Ever wondered how long it took to actually finish logging?

At $work I was helping with some problems with Apache, and we wanted to know how long until an Apache Worker Process actually goes back into the Accept Queue.

So mod_timer is born. It hooks into Apache when the connection is accepted, before we start reading any data, and the timer ends when the connection memory pool is destroyed. It also performs the same measurements on requests inside the connection.

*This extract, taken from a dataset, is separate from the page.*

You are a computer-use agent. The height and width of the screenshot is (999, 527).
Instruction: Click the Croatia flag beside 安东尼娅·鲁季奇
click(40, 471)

It produces a log file like this:

r:127.0.0.1:51886:1193364411078414:1568
r:127.0.0.1:51886:1193364411077069:3034
r:127.0.0.1:51886:1193364411080117:21150
r:127.0.0.1:51886:1193364411101293:99477
r:127.0.0.1:51886:1193364411200792:1856762
r:127.0.0.1:51886:1193364413057577:7000364
c:127.0.0.1:51886:1193364411077016:8980955
r:127.0.0.1:51887:1193364427909070:96608
r:127.0.0.1:51887:1193364428006034:2031335
r:127.0.0.1:51887:1193364430037392:1086699
r:127.0.0.1:51887:1193364431124508:916482
r:127.0.0.1:51887:1193364432041014:5315190
c:127.0.0.1:51887:1193364427909020:9447211

Log Fields:

  • ‘r’ or ‘c’ represents if this is a request or connection being logged.
  • Remote IP Address
  • Remote Port
  • Start time, in apr_time_t (64bit int time since 1970 in microseconds)
  • Run time in microseconds

Using this, it becomes easier to look for ‘evil’ clients that are doing things like sending one byte of a GET request a second.

gltail

October 8th, 2007

We thought gltail sounded pretty cool. So we hooked it into bloglines.com:gltail screenshot

(Screenshot is clipped to protect user data)

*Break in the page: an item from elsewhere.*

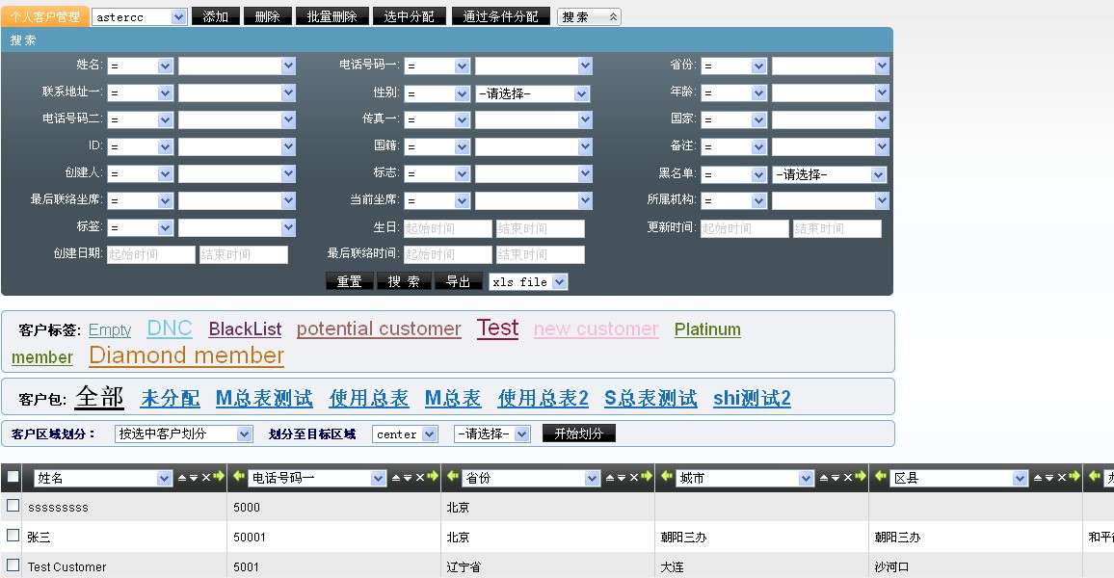Viewport: 1114px width, 578px height.
Task: Move 姓名 column right with green arrow
Action: coord(218,478)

It worked okay for 1 webserver. But hooking it up to the entire cluster, it was just a little bit too slow — drawing a new frame once every 8 seconds. Time to port it to C :-)

geeksessions presentation

October 4th, 2007

Slides from my GeekSessions 1.2 Presentation

Video from the presentation and panel are supposed to show up here at some point soon.

goodbye RDBMs

October 4th, 2007

The End of an Architectural Era (It’s Time for a Complete Rewrite)
[Via Wesley Felter]

With CouchDB gaining traction, and the recent paper on Dynamo, it feels like people everywhere are dropping their relational databases.  Are the database vendors going to figure this out, and change their products in time to matter?

Dynamo

October 3rd, 2007

If you care about distributed systems, you need to read the paper about Amazon’s Dynamo.

Comments:

  • Making node joining/leaving an administrative command is not something most academics consider, but it significantly reduces complexity.  We made a similar decision with the PodServer system for Bloglines.  I believe this is the right decision, since a node changing membership on the long term is a rare event.  Even with our growing blog index, we only add new nodes once every 6 months or so. (Plan ahead :-) )
  • Shout out to BerkeleyDB.  Glad to see other people pushing it hard. Combined with the older white-paper about Google using BerkeleyDB for their Google Accounts system, it just validates my positive feelings on continuing to use it as a core part of the Bloglines architecture.
  • The configurability of N/R/W is a great idea.  Most systems make N configurable, but skimp out on giving full flexibility to the people using the system.
  • I’m convinced I need to read more about Vector Clocks.  For the Bloglines PodServer, we are blessed with only have a single writer per record due to how our crawlers work, so we just ‘cheat’ on versioning, but this has caused us pain a few times.
  • I wish Amazon would Open Source Dynamo. I can understand the difficulties in doing that, but its a nice thing to dream about.
  • I think I will propose an Apache Labs project to start something like Dynamo.  For a basic key/value storage system on a constant hashing ring, without all of the High Availability concerns, you could get something working pretty quickly.   Adding all of the high end features could take time of course…..

More discussion over Sam Ruby’s Blog: Key + Data.

This all ties in nicely with the GeekSessions 1.2 topic  of “Designing beyond the database”, where I presented last night.